> _Required work_:
Word for word, restate the entries that follow.

(Dataset entries)
== Segment start ==
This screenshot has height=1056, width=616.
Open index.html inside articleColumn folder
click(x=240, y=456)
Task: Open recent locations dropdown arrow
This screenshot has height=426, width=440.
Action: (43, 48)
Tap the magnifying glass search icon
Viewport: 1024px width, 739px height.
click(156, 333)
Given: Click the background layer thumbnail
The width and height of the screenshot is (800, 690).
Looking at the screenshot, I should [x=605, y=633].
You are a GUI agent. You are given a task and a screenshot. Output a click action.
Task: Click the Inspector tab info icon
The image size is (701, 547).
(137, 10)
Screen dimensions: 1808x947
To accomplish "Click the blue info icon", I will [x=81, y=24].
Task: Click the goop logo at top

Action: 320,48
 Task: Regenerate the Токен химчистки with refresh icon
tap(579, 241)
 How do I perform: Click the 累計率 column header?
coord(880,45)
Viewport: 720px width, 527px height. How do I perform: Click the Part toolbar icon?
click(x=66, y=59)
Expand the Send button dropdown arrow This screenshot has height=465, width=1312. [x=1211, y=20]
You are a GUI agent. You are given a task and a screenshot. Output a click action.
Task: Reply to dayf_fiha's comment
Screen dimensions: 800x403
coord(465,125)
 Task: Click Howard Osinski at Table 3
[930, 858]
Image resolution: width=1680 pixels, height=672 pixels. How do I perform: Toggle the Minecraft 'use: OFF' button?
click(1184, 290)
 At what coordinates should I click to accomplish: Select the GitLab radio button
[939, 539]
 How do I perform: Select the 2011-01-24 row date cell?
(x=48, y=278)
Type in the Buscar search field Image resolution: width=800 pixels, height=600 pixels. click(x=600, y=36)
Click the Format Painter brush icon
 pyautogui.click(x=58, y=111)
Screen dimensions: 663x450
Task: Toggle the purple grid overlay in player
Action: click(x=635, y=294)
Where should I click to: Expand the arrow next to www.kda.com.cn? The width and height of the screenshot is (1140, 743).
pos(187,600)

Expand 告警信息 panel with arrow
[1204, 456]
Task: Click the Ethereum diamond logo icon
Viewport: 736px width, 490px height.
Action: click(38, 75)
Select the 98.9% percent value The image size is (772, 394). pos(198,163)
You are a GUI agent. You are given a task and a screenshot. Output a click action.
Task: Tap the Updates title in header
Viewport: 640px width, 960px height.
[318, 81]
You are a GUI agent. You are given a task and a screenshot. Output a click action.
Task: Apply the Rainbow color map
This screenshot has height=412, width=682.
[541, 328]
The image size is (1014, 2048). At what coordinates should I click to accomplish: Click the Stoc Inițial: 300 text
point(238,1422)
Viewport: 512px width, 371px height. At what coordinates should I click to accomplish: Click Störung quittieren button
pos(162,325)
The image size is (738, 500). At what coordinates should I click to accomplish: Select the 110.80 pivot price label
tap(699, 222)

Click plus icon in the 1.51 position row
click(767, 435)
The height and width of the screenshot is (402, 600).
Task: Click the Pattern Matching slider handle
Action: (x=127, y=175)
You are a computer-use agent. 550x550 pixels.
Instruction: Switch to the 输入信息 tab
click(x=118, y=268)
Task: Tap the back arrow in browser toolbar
== Segment end ==
> _Finished task_:
This screenshot has height=1056, width=616.
Open index.html inside articleColumn folder
click(x=240, y=456)
Task: Open recent locations dropdown arrow
This screenshot has height=426, width=440.
Action: (43, 48)
Tap the magnifying glass search icon
Viewport: 1024px width, 739px height.
click(156, 333)
Given: Click the background layer thumbnail
The width and height of the screenshot is (800, 690).
Looking at the screenshot, I should [x=605, y=633].
You are a GUI agent. You are given a task and a screenshot. Output a click action.
Task: Click the Inspector tab info icon
The image size is (701, 547).
(137, 10)
Screen dimensions: 1808x947
To accomplish "Click the blue info icon", I will [x=81, y=24].
Task: Click the goop logo at top

Action: 320,48
 Task: Regenerate the Токен химчистки with refresh icon
tap(579, 241)
 How do I perform: Click the 累計率 column header?
coord(880,45)
Viewport: 720px width, 527px height. How do I perform: Click the Part toolbar icon?
click(x=66, y=59)
Expand the Send button dropdown arrow This screenshot has height=465, width=1312. [x=1211, y=20]
You are a GUI agent. You are given a task and a screenshot. Output a click action.
Task: Reply to dayf_fiha's comment
Screen dimensions: 800x403
coord(465,125)
 Task: Click Howard Osinski at Table 3
[930, 858]
Image resolution: width=1680 pixels, height=672 pixels. How do I perform: Toggle the Minecraft 'use: OFF' button?
click(1184, 290)
 At what coordinates should I click to accomplish: Select the GitLab radio button
[939, 539]
 How do I perform: Select the 2011-01-24 row date cell?
(x=48, y=278)
Type in the Buscar search field Image resolution: width=800 pixels, height=600 pixels. click(x=600, y=36)
Click the Format Painter brush icon
 pyautogui.click(x=58, y=111)
Screen dimensions: 663x450
Task: Toggle the purple grid overlay in player
Action: click(x=635, y=294)
Where should I click to: Expand the arrow next to www.kda.com.cn? The width and height of the screenshot is (1140, 743).
pos(187,600)

Expand 告警信息 panel with arrow
[1204, 456]
Task: Click the Ethereum diamond logo icon
Viewport: 736px width, 490px height.
Action: click(38, 75)
Select the 98.9% percent value The image size is (772, 394). pos(198,163)
You are a GUI agent. You are given a task and a screenshot. Output a click action.
Task: Tap the Updates title in header
Viewport: 640px width, 960px height.
[318, 81]
You are a GUI agent. You are given a task and a screenshot. Output a click action.
Task: Apply the Rainbow color map
This screenshot has height=412, width=682.
[541, 328]
The image size is (1014, 2048). At what coordinates should I click to accomplish: Click the Stoc Inițial: 300 text
point(238,1422)
Viewport: 512px width, 371px height. At what coordinates should I click to accomplish: Click Störung quittieren button
pos(162,325)
The image size is (738, 500). At what coordinates should I click to accomplish: Select the 110.80 pivot price label
tap(699, 222)

Click plus icon in the 1.51 position row
click(767, 435)
The height and width of the screenshot is (402, 600).
Task: Click the Pattern Matching slider handle
Action: (x=127, y=175)
You are a computer-use agent. 550x550 pixels.
Instruction: Switch to the 输入信息 tab
click(x=118, y=268)
Task: Tap the back arrow in browser toolbar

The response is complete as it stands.